3. La révolution monétariste.
Les monétaristes vont se charger de liquider ce dernier héritage. Il s’appuient sur la courbe de
Phillips (la relation statistique, reconnue par les keynésiens, entre la hausse des prix et des
salaires, d’un côté, et la réduction du chômage, de l’autre) pour en faire une lecture
radicalement anti-keynésienne. Ils inversent la causalité supposée entre l’inflation et le
chômage. A court terme, disent-ils, les politiques monétaires « keynésiennes » sont efficaces
parce qu’elles augmentent l’inflation, et prennent ainsi par surprise les salariés qui ne se
rendent pas compte que cela fait baisser leur salaire réel : l’embauche est relancée. Mais à
long terme les salariés ne se font plus prendre, et la monnaie retrouve sa neutralité classique.
Le chômage s’établit alors toujours spontanément au niveau que déterminent les
imperfections du marché du travail. C’est la théorie du taux de chômage structurel. Pour lutter
contre le chômage, il faut réduire les « rigidités » du marché du travail.

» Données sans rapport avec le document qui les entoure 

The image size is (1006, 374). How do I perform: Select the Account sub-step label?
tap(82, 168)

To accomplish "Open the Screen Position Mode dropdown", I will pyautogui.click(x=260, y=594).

4. Les nouveaux classiques et les nouveaux keynésiens
Les nouveaux classiques ont encore radicalisé le message du monétarisme en montrant que la
politique monétaire n’est pas seulement inefficace à long terme, mais qu’elle l’est également à
court terme… parce que les agents anticipent correctement les effets des politiques
économiques (les agents sont monétaristes !). C’est la révolution des anticipations
rationnelles. De leur côté, les néo-keynésiens, faisant leur deuil de la possibilité d’expliquer le
chômage par les insuffisances de la demande effective (puisque l’on ne peut y remédier par
des politiques de demande), ont cherché à établir la possibilité d’un chômage involontaire en
imputant les rigidités de prix et de salaire au comportement rationnel des agents. Ces deux
écoles ont contribué un peu plus la suite du monétarisme) à rabattre les questions d’emploi
et de chômage sur le fonctionnement du marché du travail.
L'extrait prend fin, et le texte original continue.